The model underwent iterative refinement, with performance improvements achieved through feature selection, hyperparameter tuning, and data preprocessing. Dataset GSE90056 performed the best, where most of the datasets tested showed quality issues for our application, highlighting the importance of high-quality input data for model performance.
Performance with different feature removed
The final model utilized Elastic Net Cross-Validation, which effectively balances feature selection and regularization by combining LASSO (L1) and Ridge (L2) regularization methods. This approach allows the model to handle correlated features while performing feature selection, making it suitable for our datasets containing multiple interdependent biological variables.
The model incorporated multiple diverse features including mRNA secondary structure free energy, codon bias indices (CAI, TAI), gene length, GC content, intergenic distance, ribosome binding site scores, and gene expression rates. The selection of a very small alpha value suggests that the model retained most features and applied minimal shrinkage, highlighting the biological relevance of the included variables.
TAI exhibited the highest correlation with translation efficiency, showing the strongest linear relationship among all features with a Pearson correlation of 0.32. This finding aligns with previous research demonstrating that codon bias closely correlates with tRNA availability and translation efficiency.
Mean Free Energy (MFE) was ranked as the most important feature in the Shapley analysis, despite having lower correlation scores, suggesting that MFE captures nonlinear relationships with translation efficiency that are not fully reflected in correlation metrics. Previous studies indicate that MFE is a strong determinant of translation efficiency, potentially even stronger than CAI.
Multiple factors contribute to translation efficiency regulation rather than a single mechanism. The AU content, CAI, and TAI for the first 51 bases all demonstrated relatively high correlation scores, indicating that the structure and sequence of the beginning of genes play an important role in determining translation efficiency. These findings support the concept of translational ramps at the beginning of genes.
GC content and gene length emerged as important determinants, ranking as 2nd and 4th most important features in the Shapley analysis. GC content stabilizes mRNA due to stronger base-pairing, while shorter genes promote more efficient ribosome recycling.
Graph of the Shapley values for each feature, calculated after training model using these features and the Bush
While our model shows predictive capability, the overall predictive power remains limited, with significant variance in translation efficiency left unexplained. No single feature was determined to be the most important regulatory mechanism, suggesting that translation efficiency is influenced by complex feature-feature interactions that may not have been fully captured.

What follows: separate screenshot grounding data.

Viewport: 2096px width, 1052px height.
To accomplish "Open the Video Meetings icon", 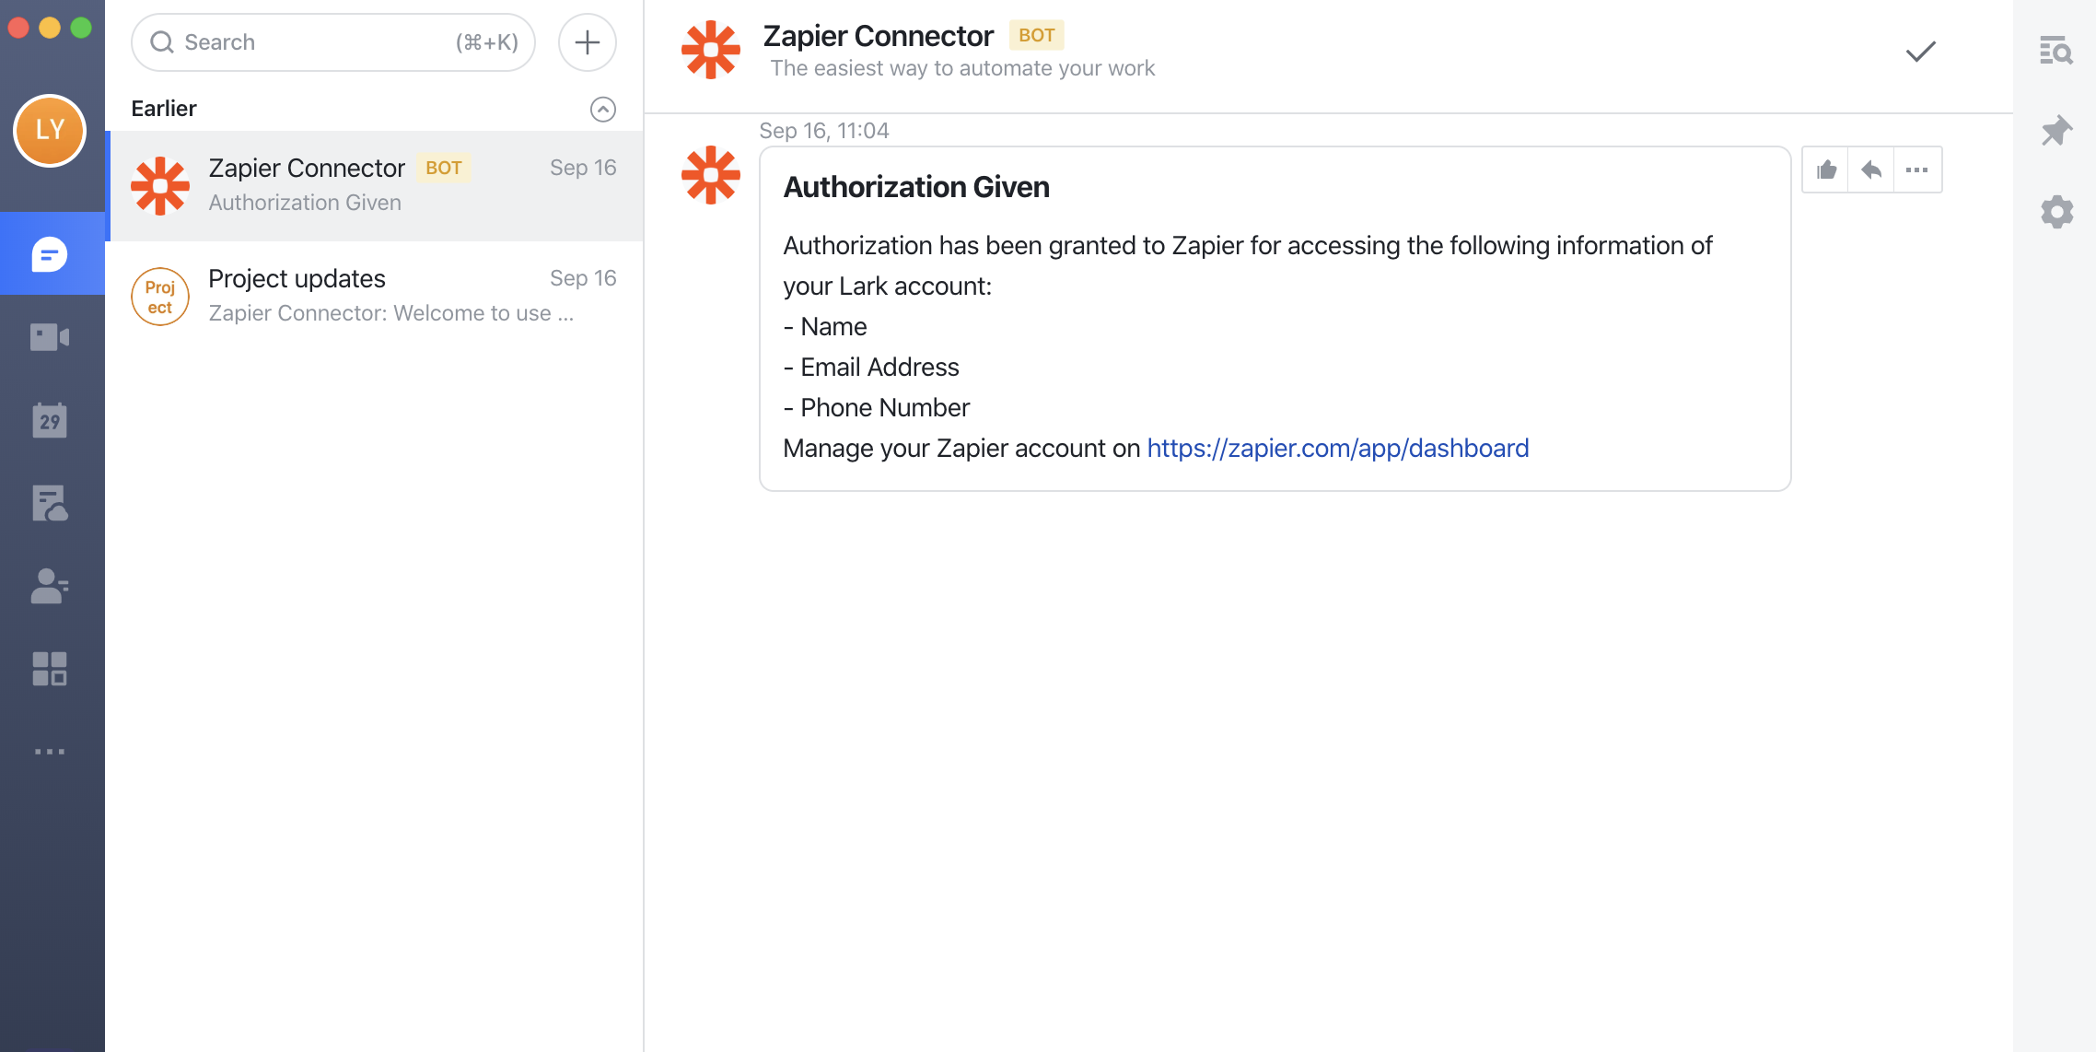I will (x=50, y=337).
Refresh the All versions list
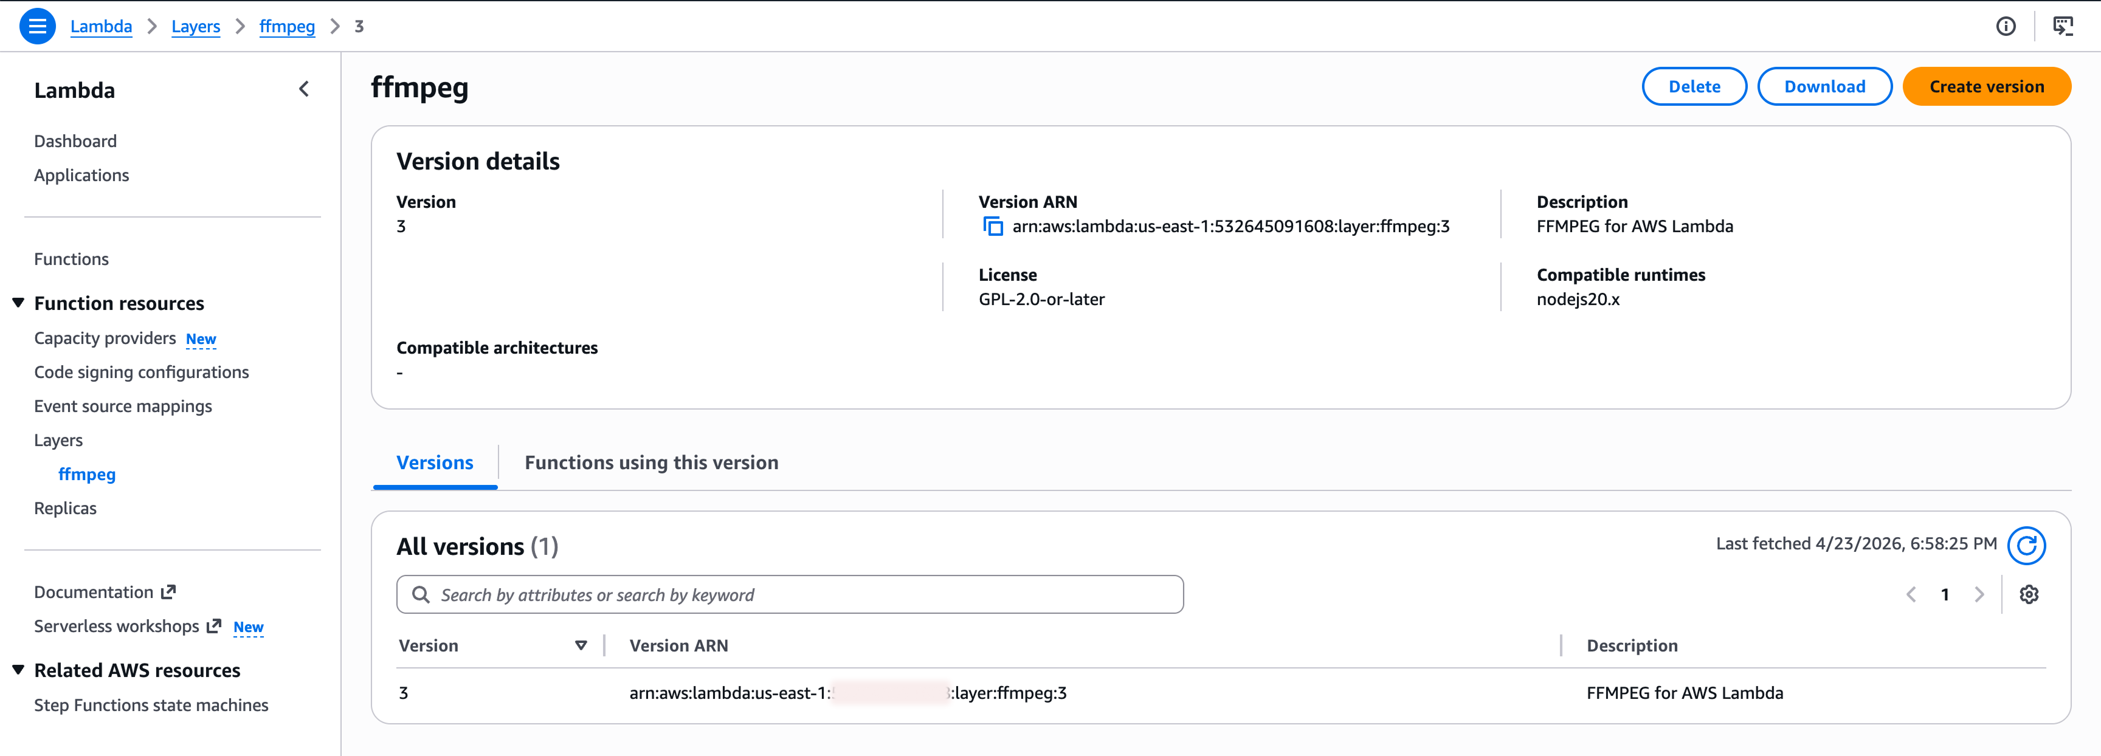The height and width of the screenshot is (756, 2101). [2026, 546]
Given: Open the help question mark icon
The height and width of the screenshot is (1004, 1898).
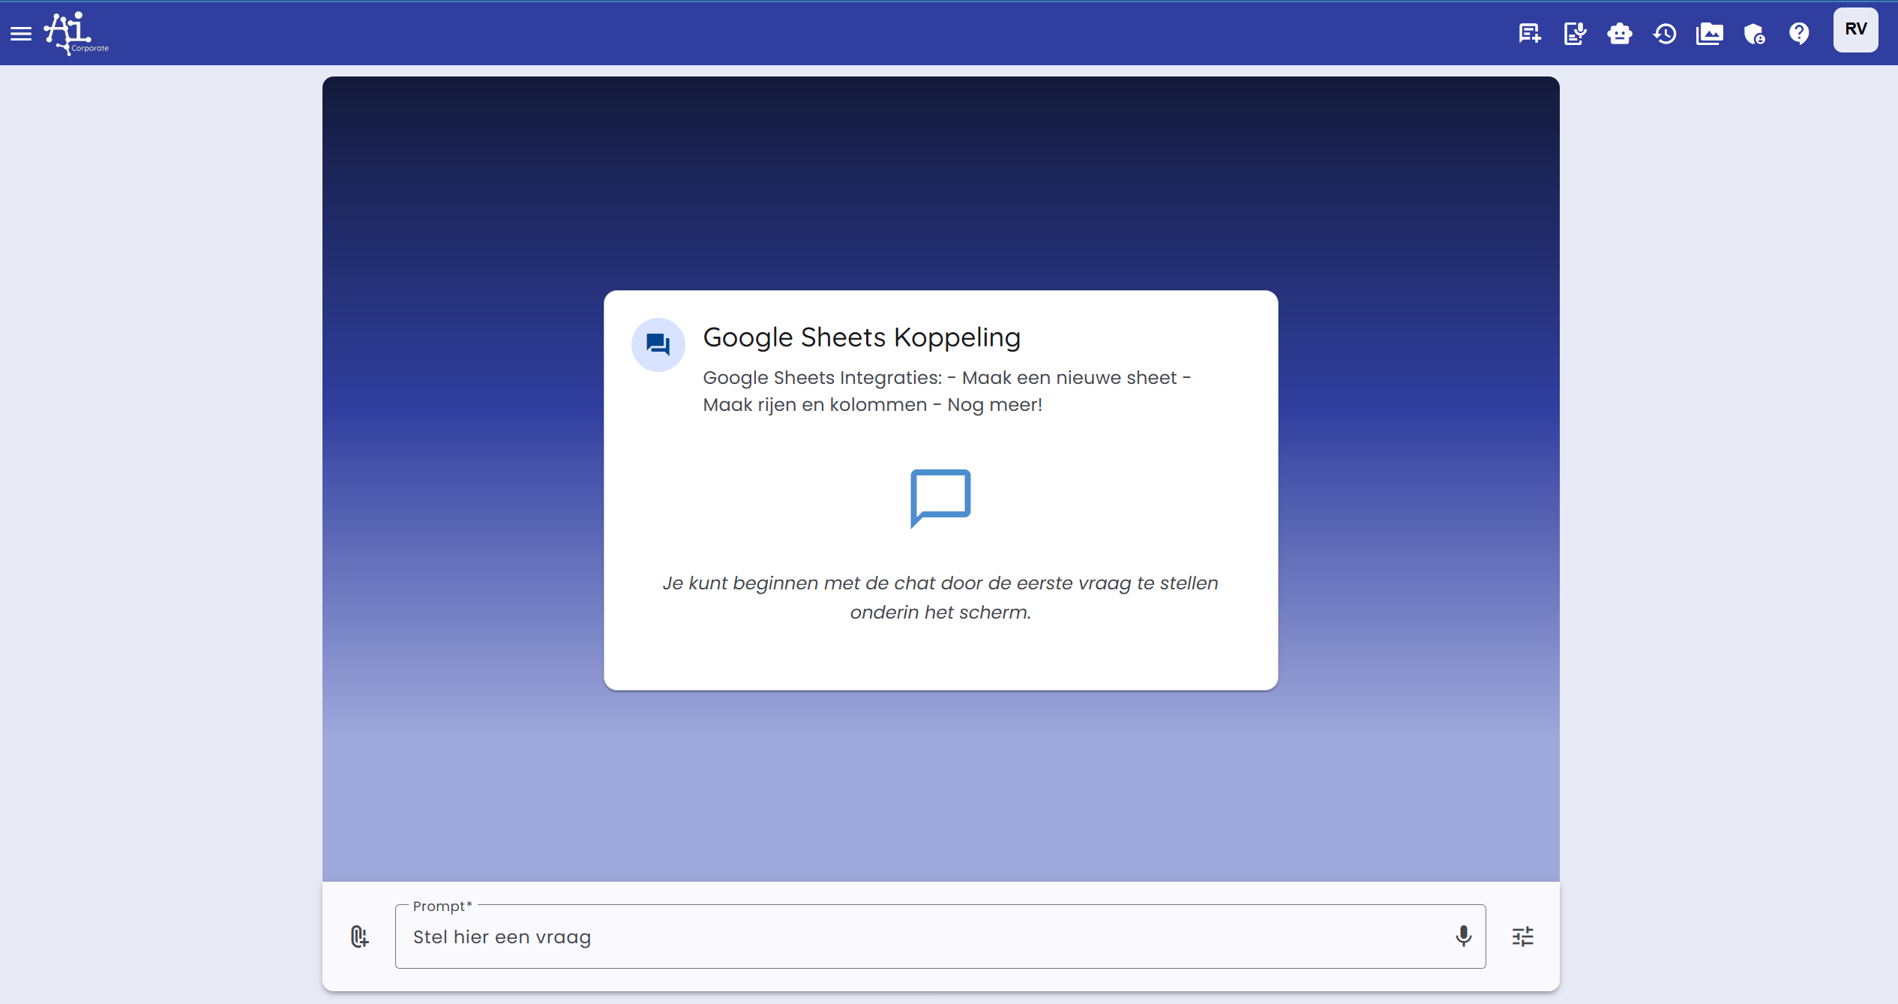Looking at the screenshot, I should (1799, 33).
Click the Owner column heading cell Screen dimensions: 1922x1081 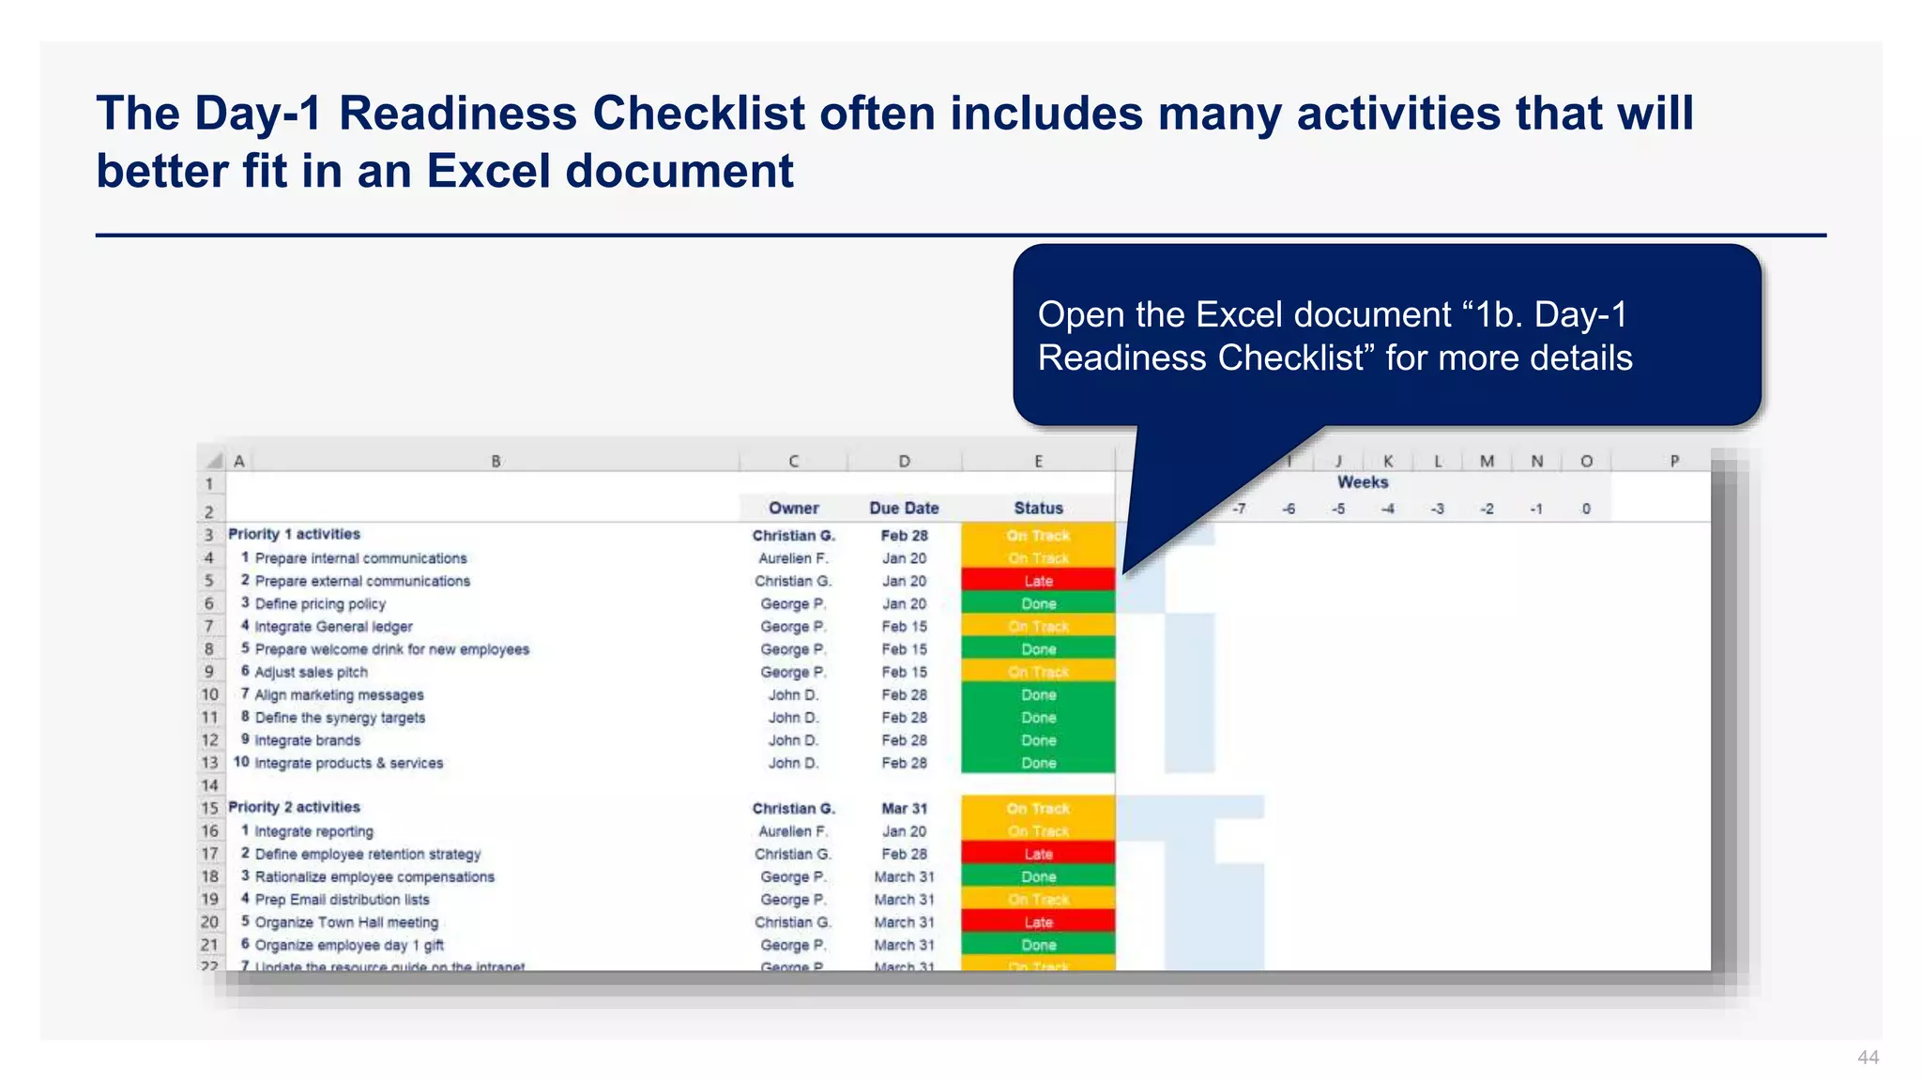[x=794, y=508]
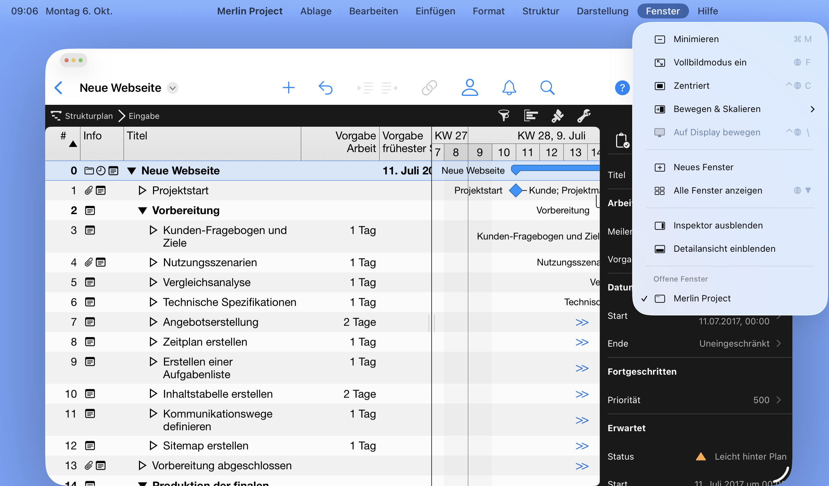Image resolution: width=829 pixels, height=486 pixels.
Task: Click the Strukturplan breadcrumb
Action: pyautogui.click(x=88, y=116)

Dataset quality emerged as a critical factor, with significant technical biases and noise observed across datasets. Our current datasets contain lots of data points off the line of Y=X, indicating noise and technical bias that remain in our translation efficiency datasets, suggesting further data processing may be needed.
The model's training and testing were conducted exclusively with E. coli data, limiting its applicability to other species without additional training on species-specific datasets. Model runtime remains significant, with processing times in the magnitude of minutes to an hour, indicating opportunities for computational optimization.
Cross-dataset normalization challenges were observed, with substantial sample-to-sample variation requiring quantile normalization to reduce noise from technical bias and variation across different experimental conditions.